In the following table, I present just the common patterns. I use 0 for the neutral state, + and - for increased and decreased pressure, respectively.
Chest pressure | Abdomen pressure | |
Inhalation | - | + |
Exhalation | + | - |
Restricted inhalation | - | - |
Restricted exhalation | + | + |
Uddiyana | - | - |
Breath retention in inhalation (open throat straight back) | 0 | 0 |
Breath retention on inhalation (closed throat sunk posture | + | + |
Breath retention on exhalation | - | - |
Inhalation in chest bhastrika | - | + |
Exhalation in chest bhastrika | + | + |
Inhalation in stomach bhastrika | - | + |
Exhalation in stomach bhastrika | + | + |
Inhalation in full bhastrika | - | + |
Exhalation in full bhastrika | + | + |
Positive effects of transient hypercapnia and hypoxia
Hypercapnia and hypoxia are reached through slowing the air intake (by controlling the breathing rate, closing the vocal cords, and breathing only through the nose) and, naturally, through full breath retention. Such transient practices train the body (while prolonged states are harmful). In fact, pretty much any training involves controlled transient stress. This hypercapnic/hypoxic and breath retention lead to:
Increased delivery of O2 to organs and brains
Increased production of the growth hormone
Increased glucose tolerance
Mitachondria training/selection process (the weak ones die, the strong ones become stronger and they even create large clusters, thus making the system of generating energy from oxygen more efficient). When mitachondria has mutations, they fix themselves by cutting out the damaged parts from their circular DNA. In stable conditions or when the physical activity is low, such cells with smaller DNA multiply faster then the ones with better DNA. If we stress mitachondria, the weak ones parish faster. It is hard to stress mitachondria in brain using physical activity, but the intermittent hypoxia accomplishes this.

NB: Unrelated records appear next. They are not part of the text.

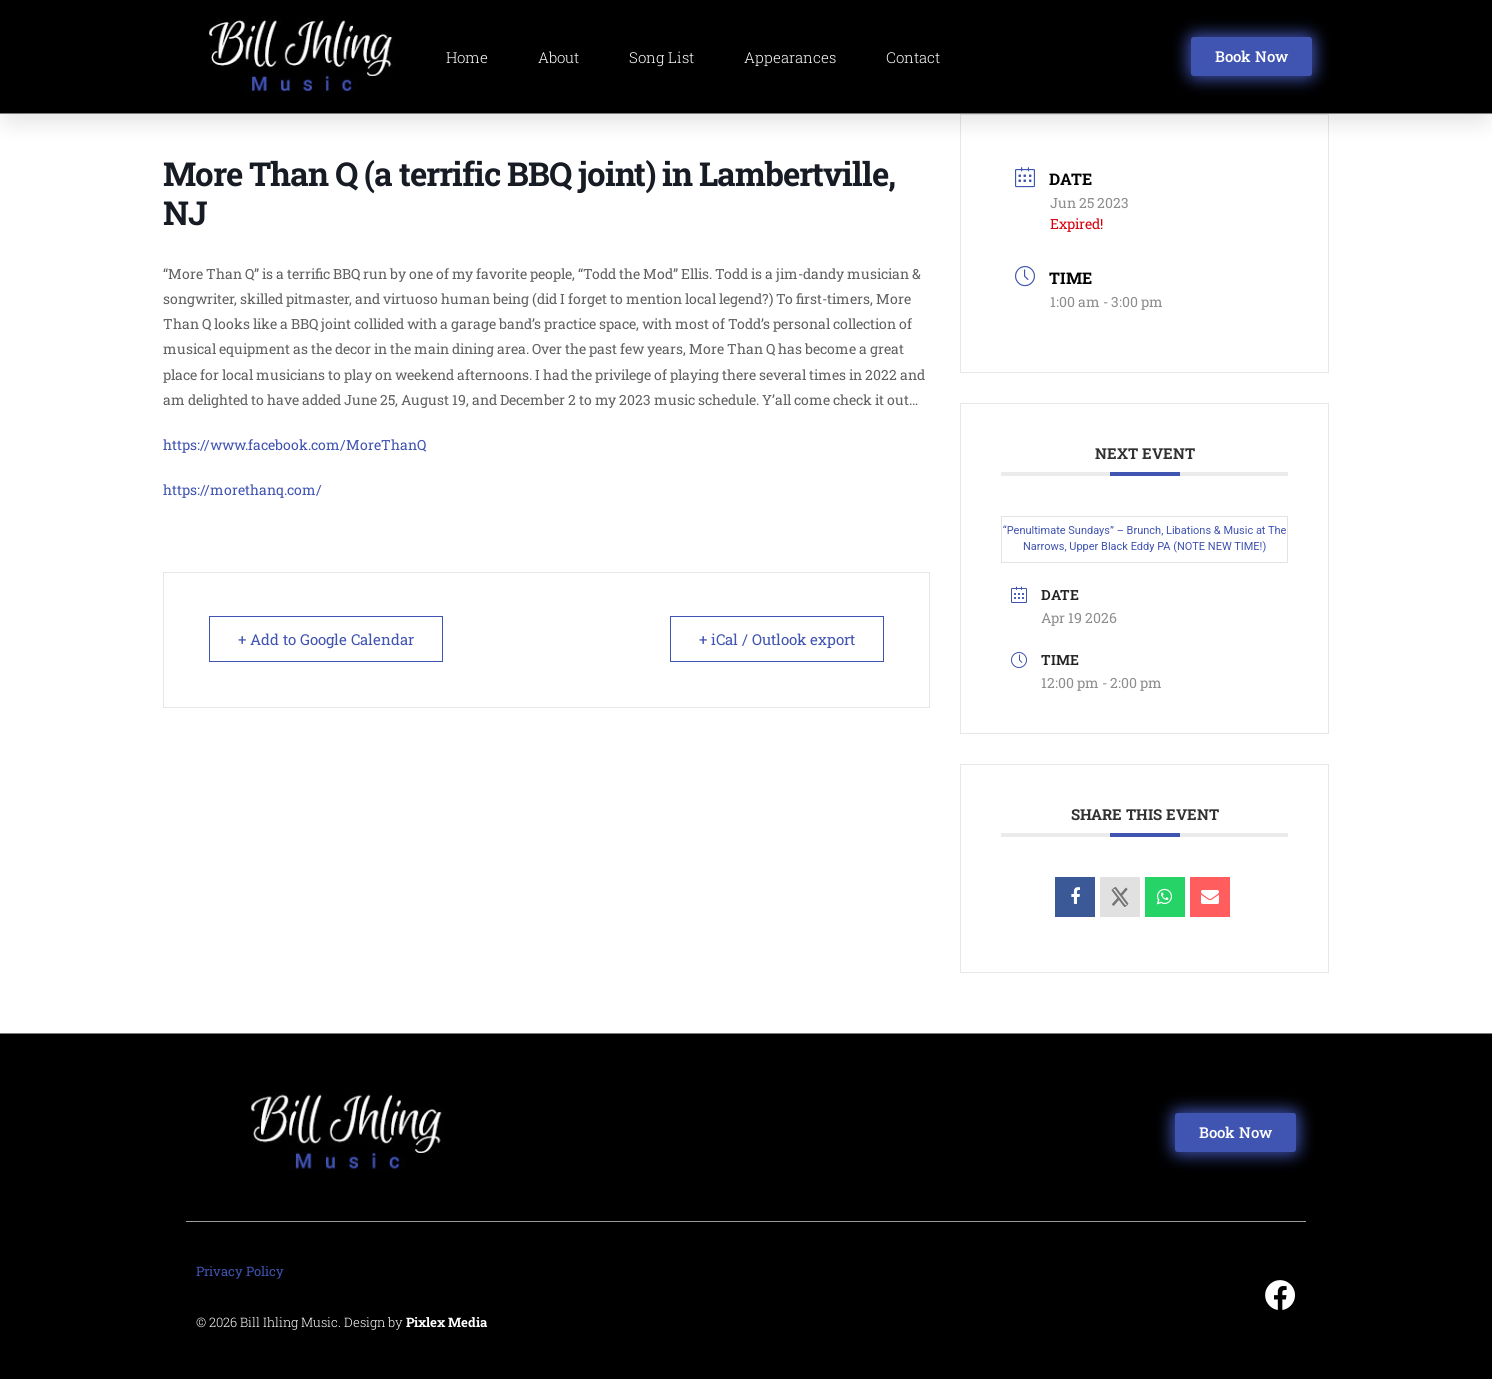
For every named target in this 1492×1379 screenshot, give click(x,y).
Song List (661, 57)
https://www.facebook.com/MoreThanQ (294, 444)
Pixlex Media (446, 1322)
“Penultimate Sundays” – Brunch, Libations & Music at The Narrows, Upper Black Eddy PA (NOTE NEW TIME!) (1145, 539)
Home (467, 57)
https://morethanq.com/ (242, 489)
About (558, 57)
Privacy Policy (240, 1271)
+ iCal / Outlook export (777, 639)
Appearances (790, 57)
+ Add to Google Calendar (326, 639)
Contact (913, 57)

Creation of more red cells by spleen
Stronger immune system and faster healing (due to increased formation of capillaries delivering everything that is needed)
Slower cognitive decline (due to better cerebral flow)
Learning how to effect your energy level and emotional states.
So in order to reach these effects, one needs to practice being in hyperpnia and hypoxia. One can practice with the following sequence: start with hyperventilation (use practices 1-7 listed above) to make hypercapnia tolerable. Next one inhibits breathing by retention of breath (on exhale and next on inhale). Next one can do some cyclic breathing (practices 8 and 9).